ZL101A automobile chassis casting parts lightweight

In today’s society, people’s understanding of environmental protection and their own health is constantly deepened, and the emission requirements of automobile exhaust gas are increasingly high. Under the premise of this high emission standard, the development of the automobile industry has brought urgent problems to be solved. According to the investigation of relevant data, 0.4-1.0l gasoline can be saved in a journey of 100km for every 100kg reduction of vehicle mass.

At present, about 70% of the oil in the cars produced is consumed by the car weight. In order to meet the emission standard of automobile exhaust, automobile lightweight is a very effective method. In many automobile companies, lightweight materials have been used instead of traditional materials in order to reduce the quality of automobiles.

ZL101A is widely used in some castings of automobile industry. It is a typical Al Mg Si alloy with good fluidity, no hot crack tendency and small linear shrinkage.

Moreover, for the Al Mg SI system alloy, the T6 heat treatment process can be used to refine the mg2ssi system alloy, the T6 heat treatment process can be used to refine the mg2ssi system alloy, and the T6 heat treatment process can be used to refine the Mg2Si system alloy to achieve the required comprehensive mechanical properties. At present, ZL101A aluminum alloy has been widely used in the field of lightweight automotive parts.
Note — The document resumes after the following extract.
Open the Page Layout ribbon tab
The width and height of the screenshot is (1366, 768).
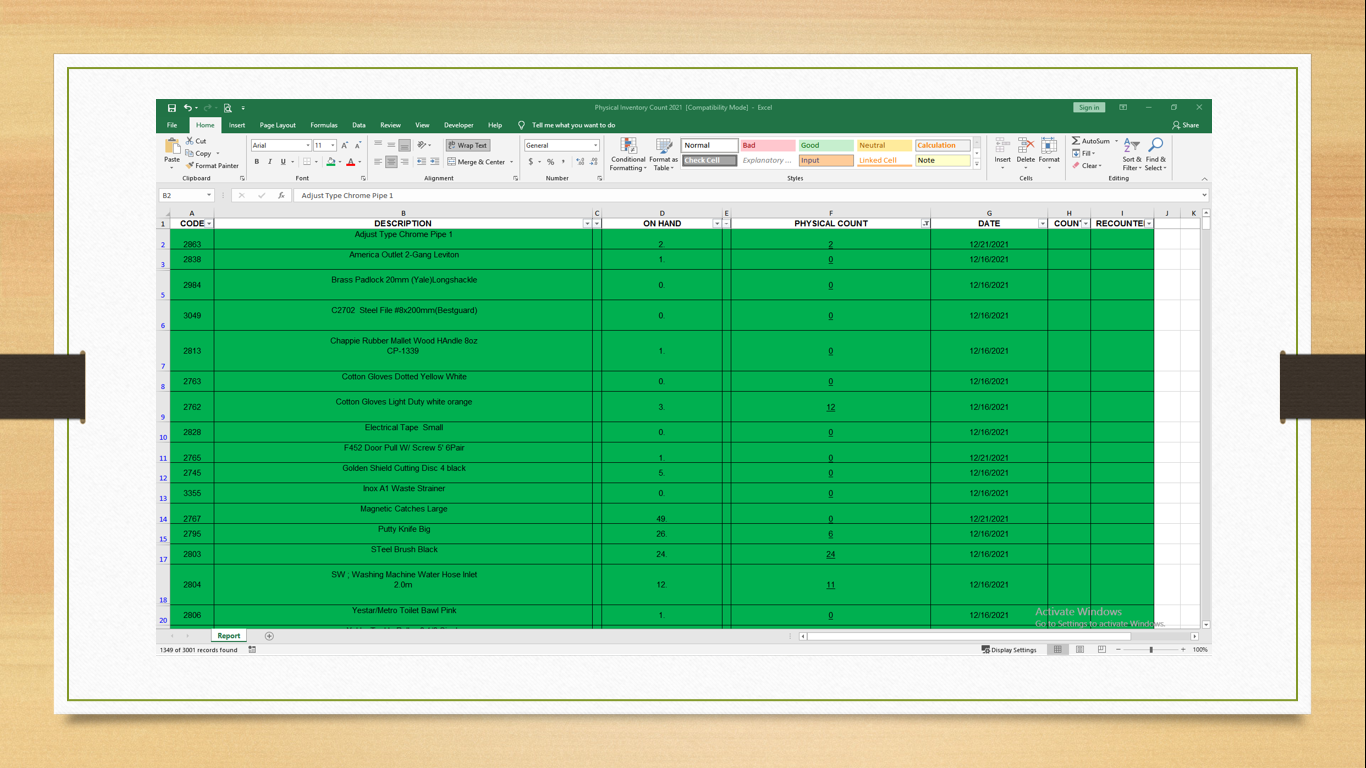(x=278, y=125)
In this paper, ZL101A is proposed to be used in the lightweight of the front and rear cast aluminum bearing of a certain automobile chassis part, and its performance characteristics and microstructure are studied to provide support for the application.
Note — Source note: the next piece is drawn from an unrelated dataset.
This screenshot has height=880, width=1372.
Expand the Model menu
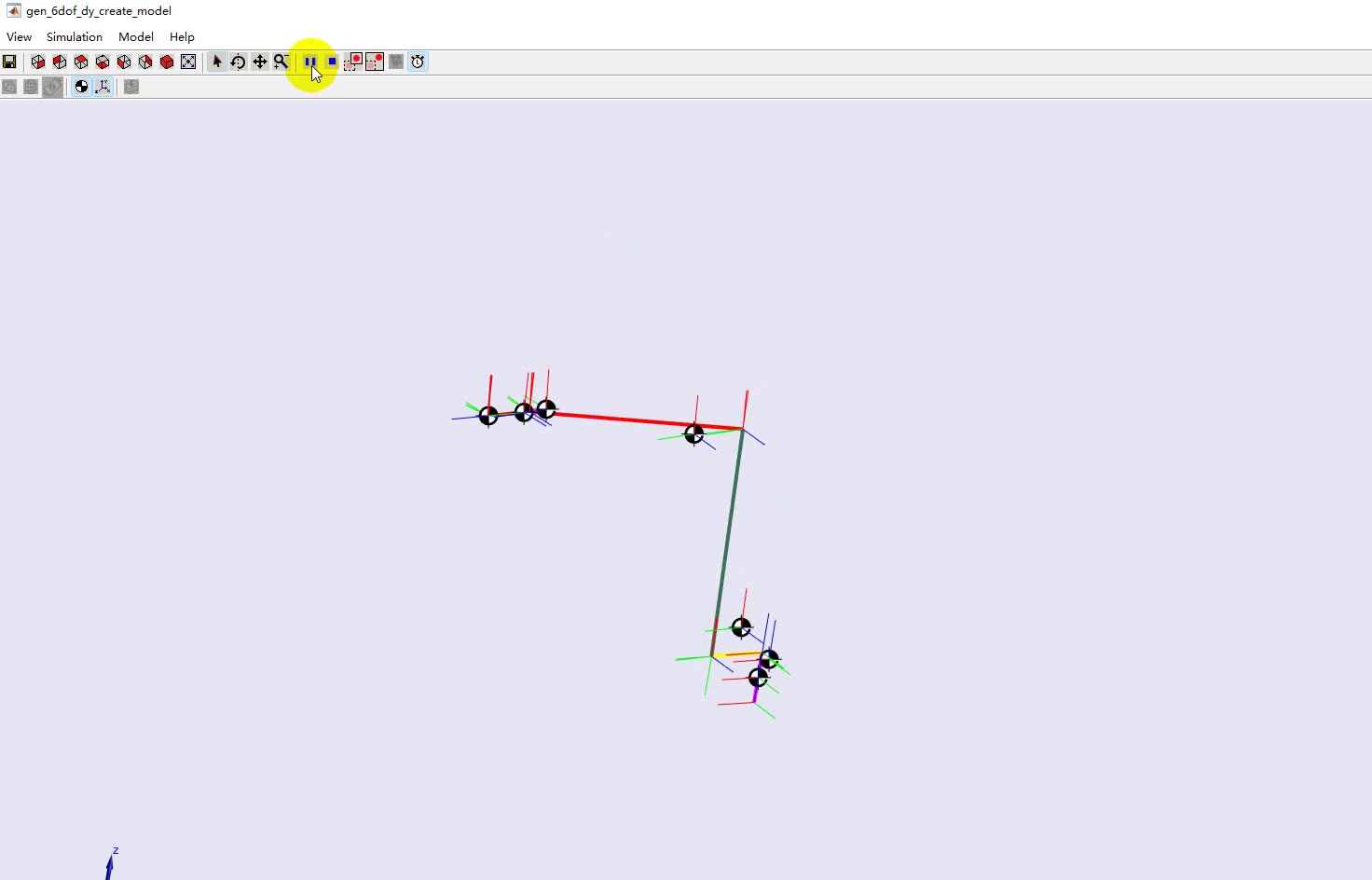(136, 37)
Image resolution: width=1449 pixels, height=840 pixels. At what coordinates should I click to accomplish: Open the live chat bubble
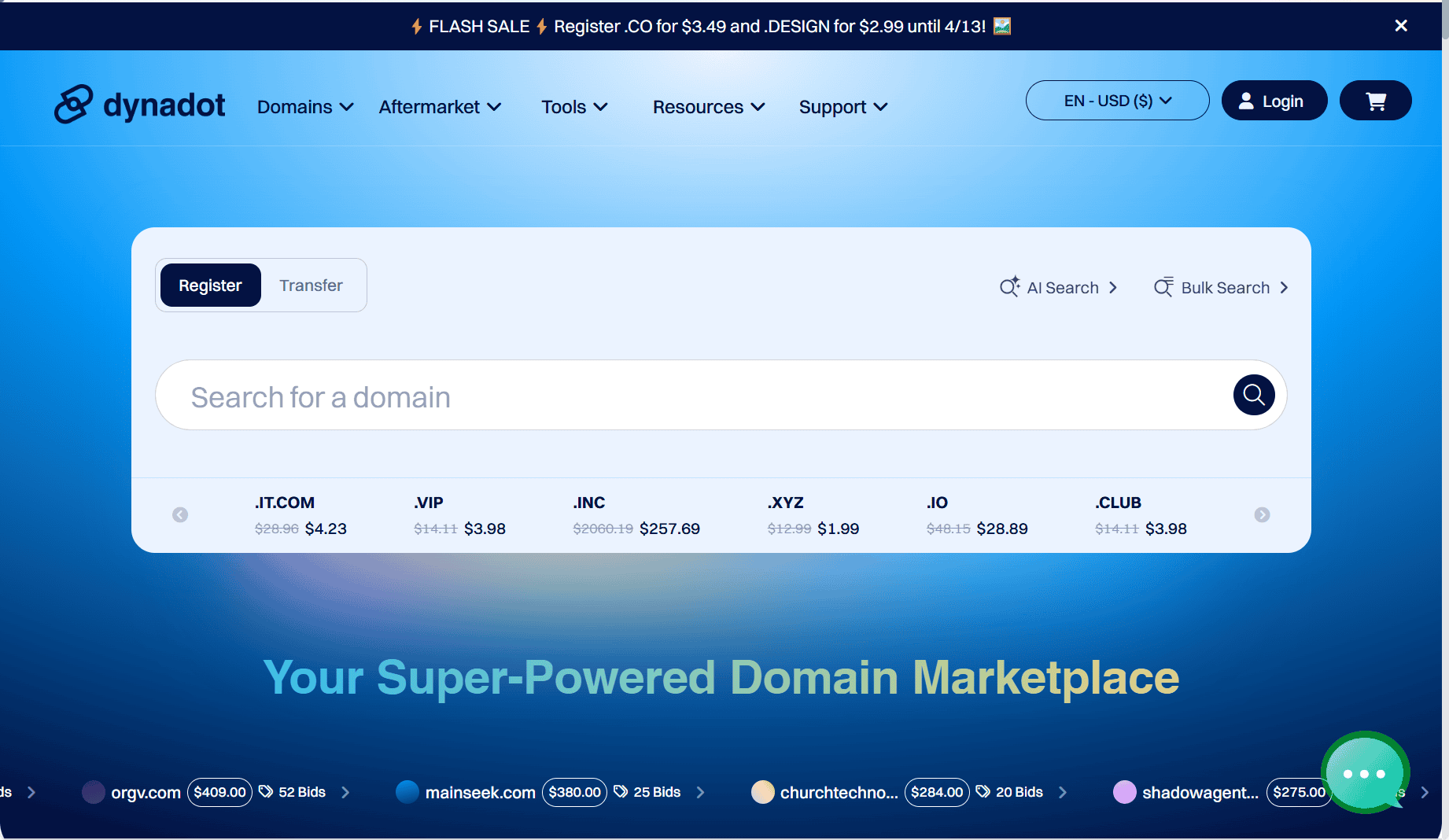click(x=1364, y=773)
(1) The high temperature flow stress state of fe-13cr-4al alloy is mainly affected by temperature and strain rate, and it is affected by low deformation temperature (800-900 ℃), low strain rate (0.01-0.1s-1) (800-900 ℃), low strain rate (0.01-0.1s-1) (800-900 ℃) and low strain rate (0.01-0.1s-1) Under the condition of deformation, it shows the characteristics of dynamic recrystallization, while under the condition of deformation (0.01, 0.1, 1, 10 s-1) (950-1000 ℃), it shows the characteristics of dynamic recovery (0.01, 0.1, 1, 10 s-1) (950-1000 ℃).
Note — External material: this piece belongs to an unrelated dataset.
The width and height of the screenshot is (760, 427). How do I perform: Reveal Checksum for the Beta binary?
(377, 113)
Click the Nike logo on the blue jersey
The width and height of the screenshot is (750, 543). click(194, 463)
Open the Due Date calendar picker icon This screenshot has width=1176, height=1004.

(2) The high temperature rheological behavior of fe-13cr-4al alloy can be described by the constitutive equation including Arrhenius term

(3) The material constants Q, α, N and LNA are all functions of strain, and the relationship between them can be fitted by using quintic polynomials. At the same time, the constitutive equation including strain compensation can be used to predict the change of flow stress of fe-13cr-4al alloy at experimental temperature and strain rate.